“In every seed,” says religious convert Dillon (Charles S. Dutton) as the mangled bodies of Newt and Hicks, Ripley’s (Sigourney Weaver) surrogate daughter and love interest respectively in the series’ previous entry, are consigned to the flames of a gigantic smelter, “there is the promise of a flower.” At the same moment, somewhere in the bowels of Fiorina 161’s correctional facility-cum-foundry, an alien bursts from the belly of a thrashing, anguished dog. Director David Fincher’s Alien 3 is built around this simple prayer. The prison is the metaphorical seed from which the alien, reimagined by its original designer H. R. Giger as an almost Zdzisław Beksiński-esque nightmare of spindly limbs and exposed muscle, blooms. A place which exists solely to dehumanize its occupants produces in turn a thing which is the apex of inhumanity, a creature for whom birth and killing are inseparable, a creature which visits the terror of rape on inmates who are themselves rapists struggling to find redemption through religion.
To cultivate beauty, however flawed and fragile, within the system of imprisonment is anathema to that system’s essential sadism.
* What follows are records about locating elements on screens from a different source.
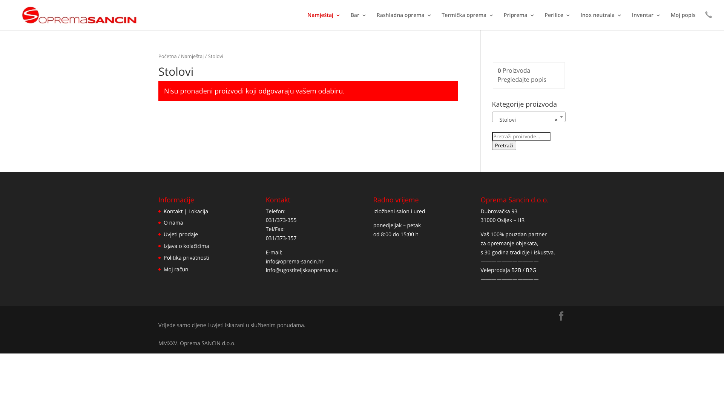Open the Pregledajte popis link
Screen dimensions: 724x407
point(522,80)
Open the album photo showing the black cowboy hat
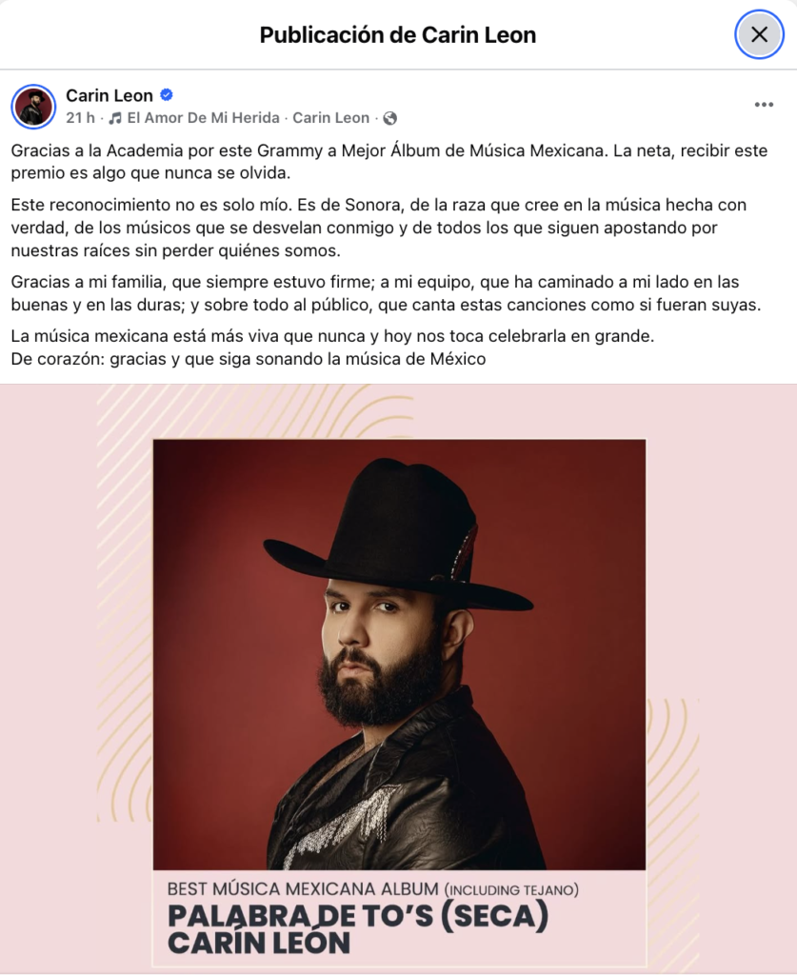The image size is (797, 975). coord(399,654)
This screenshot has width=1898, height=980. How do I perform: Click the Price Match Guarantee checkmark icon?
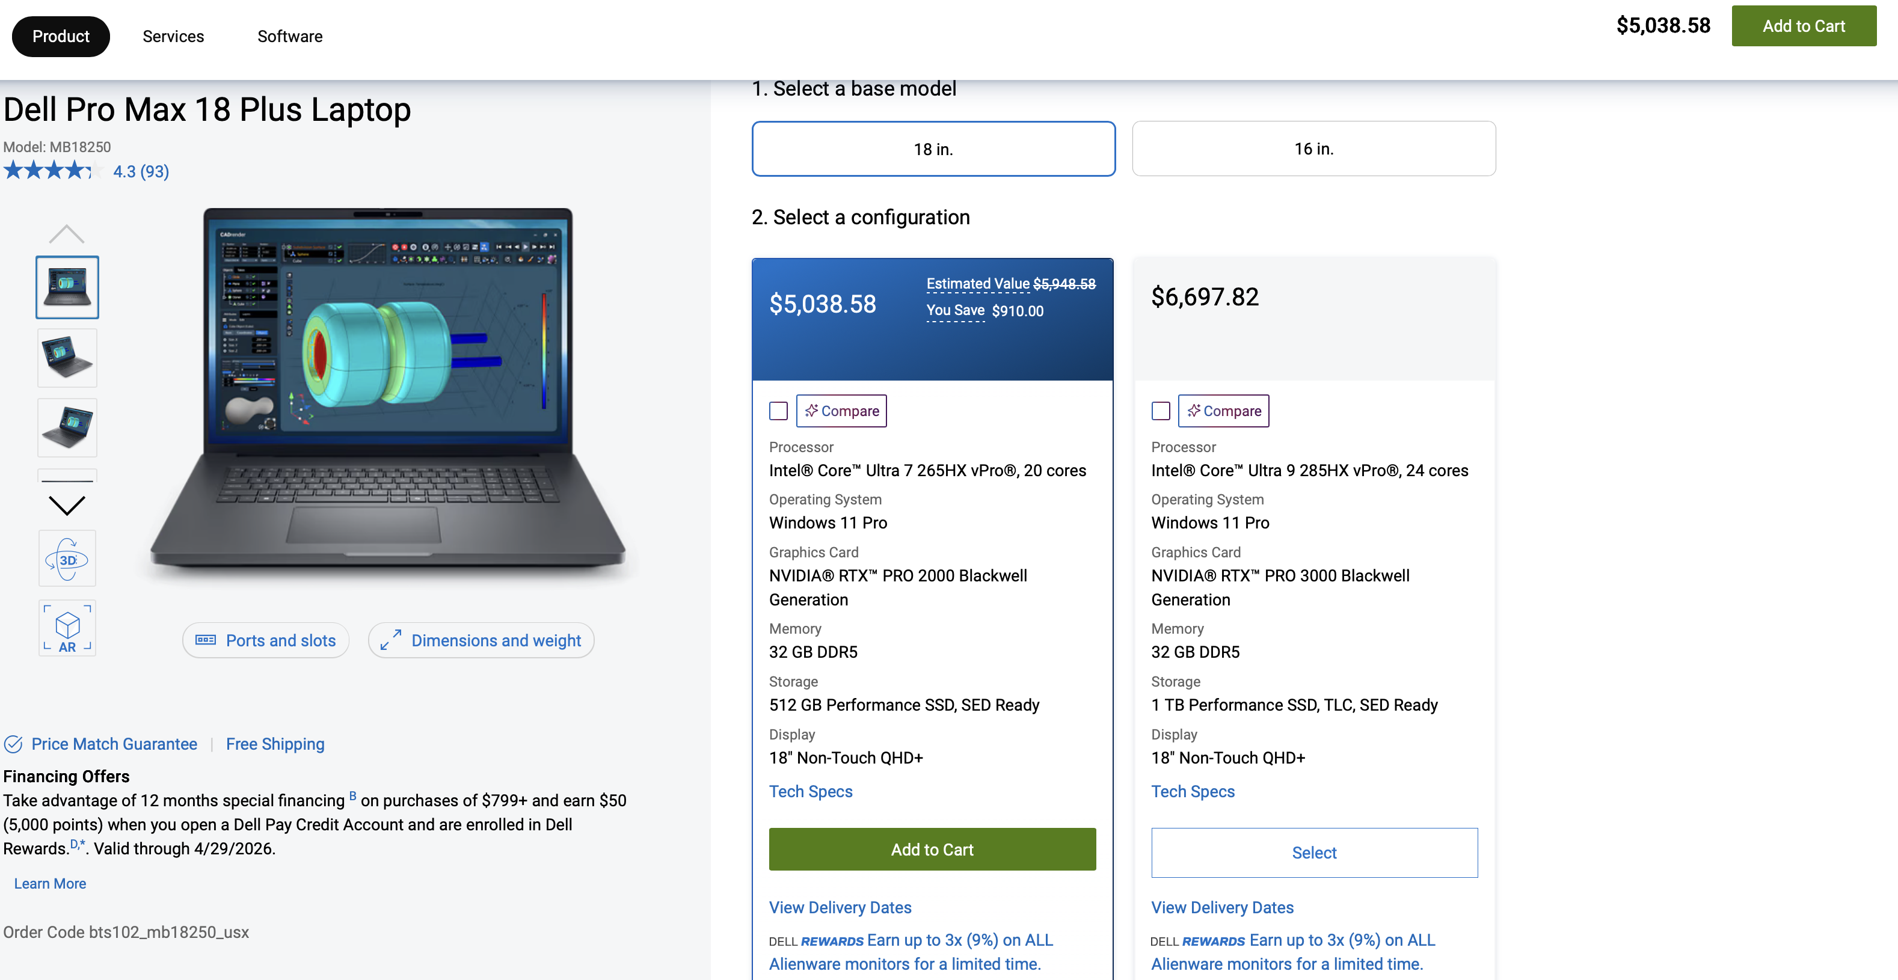pos(13,744)
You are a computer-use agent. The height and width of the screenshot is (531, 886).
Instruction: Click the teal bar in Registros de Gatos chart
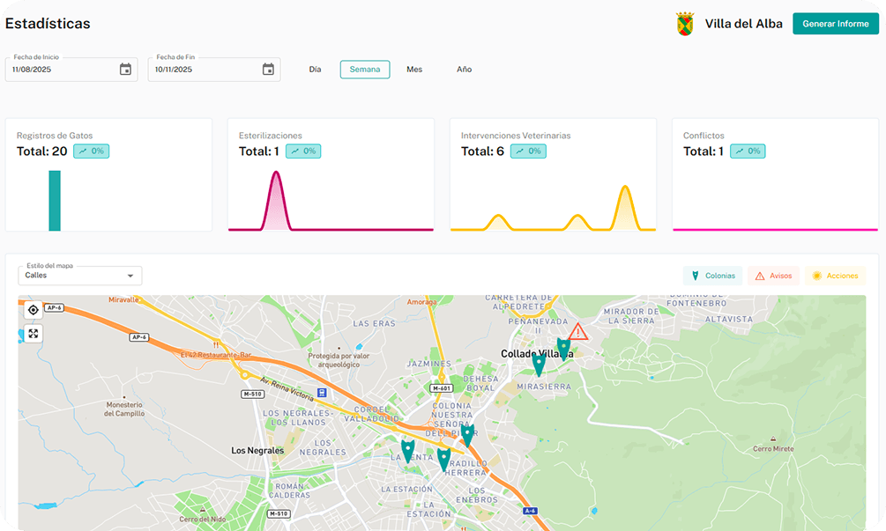55,201
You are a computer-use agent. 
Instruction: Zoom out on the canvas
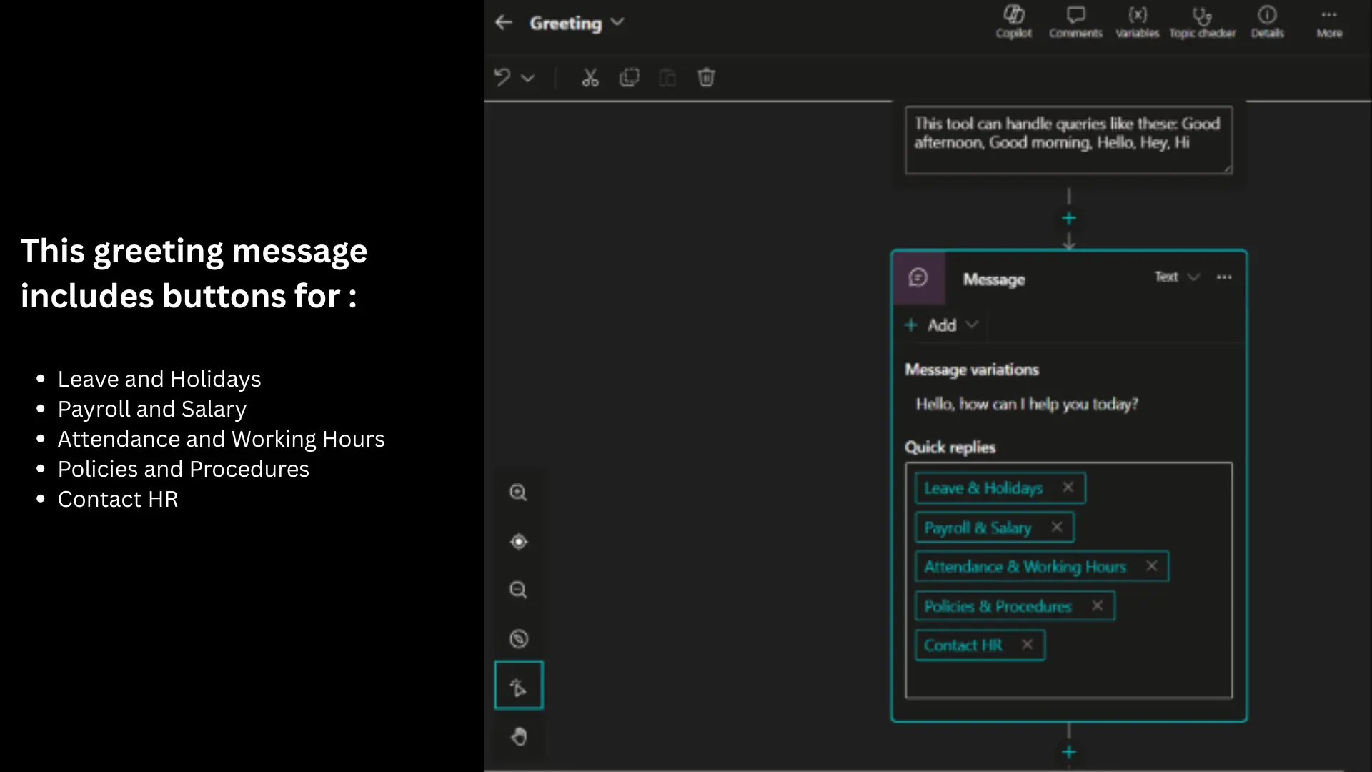click(x=518, y=590)
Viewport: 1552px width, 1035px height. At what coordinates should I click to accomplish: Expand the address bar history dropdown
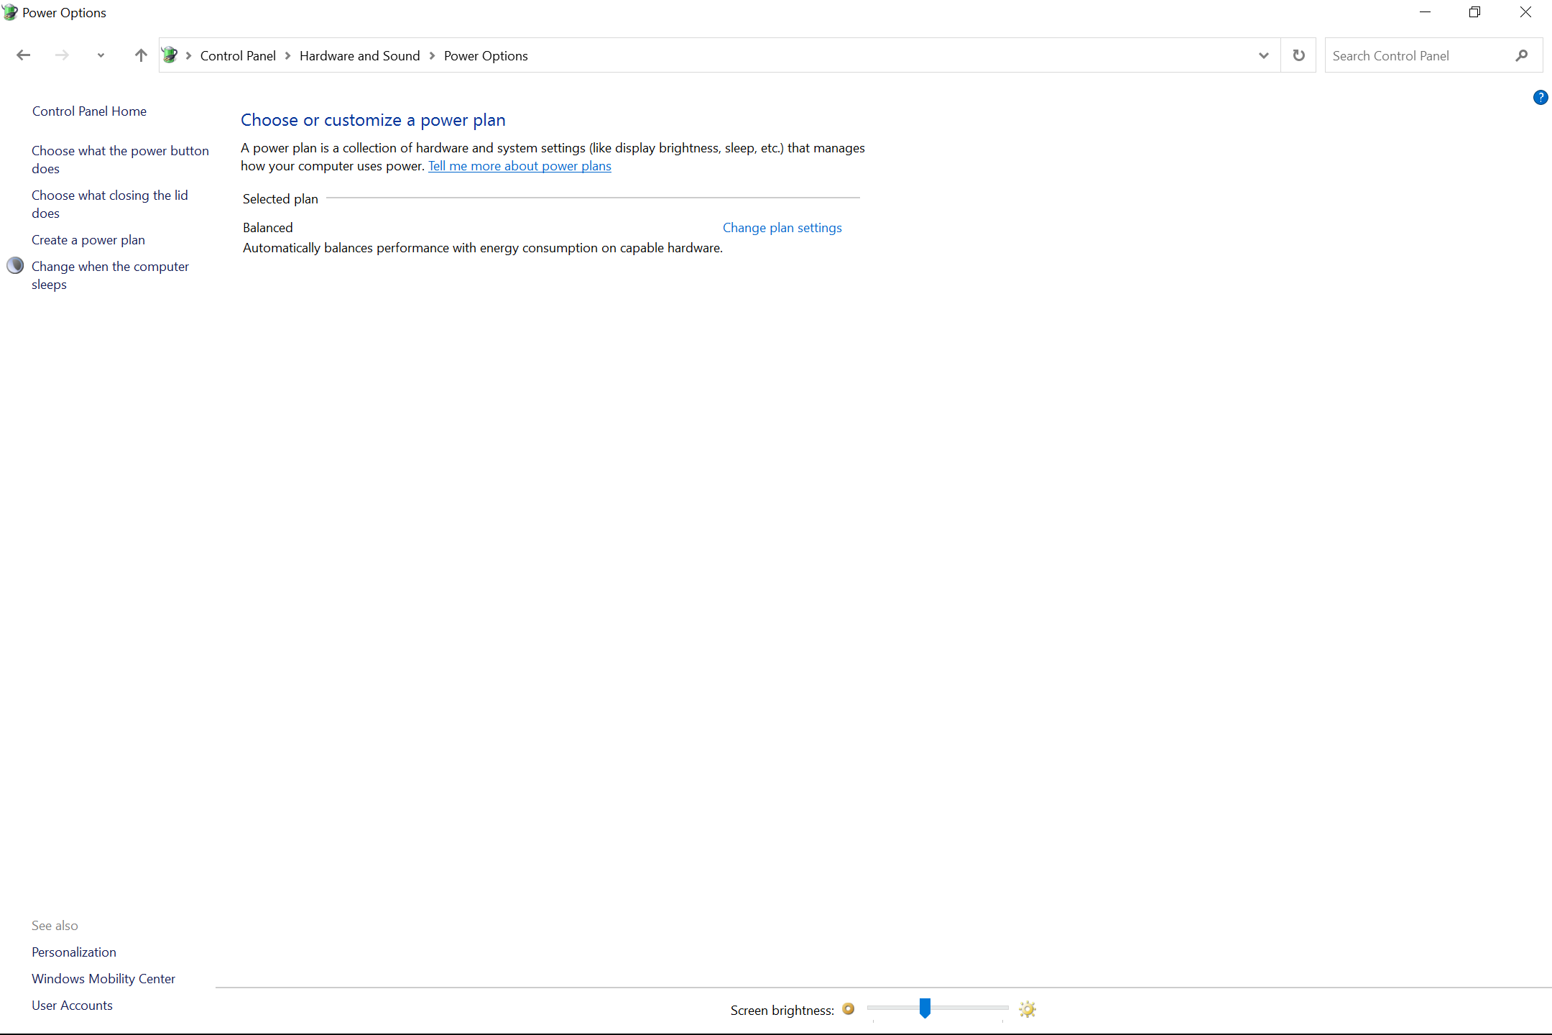tap(1263, 55)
It’s not that Alien 3 is a polemic against the carceral state, but by treating even debased and violent prisoners as more or less human (give or take a fantastical chromosomal disorder) it functions as a somber sort of memento mori. Ripley herself is another prisoner, trapped not just by the alien queen gestating in her belly but by the greed of the Weyland-Yutani corporation, which has used her as bait, as a fig leaf for its own incompetence, and finally intends to cut her open like a laboratory specimen. The company’s machinations have foreclosed on her future not once but time and time again, and in her desperation there is no escape from the most hideous kind of exploitation imaginable but to follow those dead futures into a sea of burning slag, even going so far as to hold the newborn queen in a sick parody of swaddling to prevent it escaping at the last moment. To defy prison’s cruelty you have to be willing to sacrifice again and again until nothing is left of you, until no part of you can carry forward.
There are a few confusing elements in the film’s climactic action sequence, which fails to create a cohesive impression of stakes or space, but overall Fincher excels at manufacturing both shock and tension. The alien blends seamlessly into Fiorina’s rusty, washed-out color palette, and its spidery physique lends itself well to gradually unfolding into frame or from out of focus. Fincher deftly utilizes the fleshy horror of its tongue as both invasive probe and cattle gun, punching through skulls and splattering blood and brains over his sets with invigorating velocity and suddenness. He also finds real pathos in Ripley’s despair over her loss of Newt, Hicks, and Bishop (Lance Henriksen), the last of whom reappears for a brief and deeply touching scene in which Ripley reactivates his badly damaged remains in order to access data from their escape craft’s in-flight records. “I could be rehabilitated,” he says sadly, once again echoing the cruel cost each of the film’s characters has been forced to bear by their circumstances, “but I’ll never be top-of-the-line again. I’d rather be nothing at all.” It’s not a perfect movie, its visual effects don’t always work, its plotting is somewhat rushed, but oddly enough it’s Fincher’s most human.